The RBI’s move to almost treble/double the family income limit for rural and urban households for their loans to be classified as priority sector micro-credit and make loans purpose-neutral is the most important aspect of this announcement.
Earlier, the classification as PSL was subject to lower income and lower loan limit norms. Also, banks have not been extending micro loans directly except under the umbrella of the Livelihood Mission group loans or through on-lending by MFIs because the ticket-sizes were too small.
Simplifying the norms
The latest announcement is essentially aimed at making micro-loan norms simple and straightforward. It has also stipulated that the repayment load of a household should not exceed 50 per cent of the income, which is a deterrent to over-indebtedness. This approach is also a reflection of the maturity of a market which has long outgrown the misadventures of State government intervention in the erstwhile Andhra Pradesh. That led to tightening of the leash and laying down of norms on the basis of Malegam panel’s recommendations.
While the committee’s norms adopted in 2011 were relevant in the wake of the developments that rocked the system then (when a number of MFIs folded up), the new steps are proof of the central bank’s recognition of both the potential of the micro-credit market. At present, it is reckoned to have an outstanding of Rs. 2.5-lakh crore covering not less than six crore borrowers. It is estimated, per a recent KPMG study, that the microfinance sector has grown at a compounded annual growth rate of 30 per cent since 2014 and the Jan Dhan Yojana/Aadhaar duality has provided a fillip.

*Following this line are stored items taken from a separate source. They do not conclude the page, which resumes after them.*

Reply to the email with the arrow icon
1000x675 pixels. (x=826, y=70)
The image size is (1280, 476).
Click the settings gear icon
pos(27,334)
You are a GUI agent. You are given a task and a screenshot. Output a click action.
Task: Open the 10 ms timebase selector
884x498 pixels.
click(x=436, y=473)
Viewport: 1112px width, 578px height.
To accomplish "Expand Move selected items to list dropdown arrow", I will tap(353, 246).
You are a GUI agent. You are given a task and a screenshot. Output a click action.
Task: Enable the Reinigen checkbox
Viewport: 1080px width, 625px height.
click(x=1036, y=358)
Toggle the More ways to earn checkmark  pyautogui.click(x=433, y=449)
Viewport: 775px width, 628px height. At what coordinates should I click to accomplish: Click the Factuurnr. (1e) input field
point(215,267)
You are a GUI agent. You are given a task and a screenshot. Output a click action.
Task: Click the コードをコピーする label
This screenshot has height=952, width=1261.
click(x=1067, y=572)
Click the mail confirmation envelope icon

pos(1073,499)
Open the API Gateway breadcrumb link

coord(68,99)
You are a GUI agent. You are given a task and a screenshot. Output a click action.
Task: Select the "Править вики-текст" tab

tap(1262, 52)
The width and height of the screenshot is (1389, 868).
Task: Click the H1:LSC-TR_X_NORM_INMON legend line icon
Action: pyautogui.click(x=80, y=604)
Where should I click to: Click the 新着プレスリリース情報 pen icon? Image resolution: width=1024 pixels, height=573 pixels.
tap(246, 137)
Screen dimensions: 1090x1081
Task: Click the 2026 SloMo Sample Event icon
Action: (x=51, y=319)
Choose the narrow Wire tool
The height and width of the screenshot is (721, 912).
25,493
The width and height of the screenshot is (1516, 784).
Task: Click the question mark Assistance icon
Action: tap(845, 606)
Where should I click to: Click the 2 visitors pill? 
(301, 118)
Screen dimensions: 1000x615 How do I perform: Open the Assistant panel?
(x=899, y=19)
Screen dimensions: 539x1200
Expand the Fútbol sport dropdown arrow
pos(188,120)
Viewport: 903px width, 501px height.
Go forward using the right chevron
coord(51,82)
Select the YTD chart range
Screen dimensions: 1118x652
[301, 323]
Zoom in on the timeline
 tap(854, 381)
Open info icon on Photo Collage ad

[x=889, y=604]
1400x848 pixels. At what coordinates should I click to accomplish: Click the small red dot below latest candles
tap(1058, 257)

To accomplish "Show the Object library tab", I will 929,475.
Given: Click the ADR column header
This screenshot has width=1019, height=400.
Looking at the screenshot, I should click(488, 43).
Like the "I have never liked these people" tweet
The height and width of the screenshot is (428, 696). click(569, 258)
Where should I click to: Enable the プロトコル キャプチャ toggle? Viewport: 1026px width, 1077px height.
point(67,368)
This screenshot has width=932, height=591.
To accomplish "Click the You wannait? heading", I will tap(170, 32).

The access to credit has also been pushed by the government’s own Deendayal Antyodaya Yojana (DAY) under which Rs. 1.4-lakh crore (included in the overall Rs. 2.5-lakh crore) is the outstanding loans to 37 lakh self-help groups. The total number of SHGs are about 75 lakh, which means that 50 per cent are yet to be credit-linked.
These are people at the bottom of the pyramid who require very small amounts of money for surplus-value creating activities. They are bankable and largely creditworthy. The default rate in the micro-credit scheme under DAY is also low (around 2-3 per cent) and banks earn a decent return unlike in some of the other government-sponsored schemes where the credit costs are high.
While small loans do support people build livelihoods if they run micro/small/village-level enterprises, there is no conclusive evidence yet that micro credit by itself can lead to poverty reduction. The selection of beneficiaries is of utmost relevance. Creation of incremental income either directly or indirectly and incremental debt-servicing capacity should be the yardstick.
Micro loans can also go for conventional “non-productive” purposes as even they have positive economic consequences. For instance, indirect surplus-value generation out of micro loans can happen when the loan is used, say for buying kitchen equipment like a mixer, gas-stove and the resultant time saved is used by the beneficiary for additional income generation through wages/other activities.
Indeed, one of the early attempts to evaluate the effect of micro credit by the Nobel-Prize winning economists Abhijit Banerjee and Esther Duflo states that “Our results show that short-term access to credit allows a significantly higher proportion of talented entrepreneurs to scale up their businesses. In sum, it appears that there are indeed sizeable benefits from microfinance for some people, but it takes time for these benefits to accumulate. And it is important to look for the impacts in the right place. The disappointing effect of microfinance overall may be related to lenders’ lack or willingness (or ability) to identify the right beneficiaries”. (Abhijit Banerjee et al , http://www.nber.org/papers/w26346 .)
The major makeover should come from banks. The banks’ cost of funds being low, they will be in a position to earn decent margins even while balancing commercial considerations with the larger socio-economic impact. Their interest rates could be much lower than that of non-banks.
A micro-credit push will be another step towards ‘Antyodaya’ — welfare for those at the bottom of the pyramid.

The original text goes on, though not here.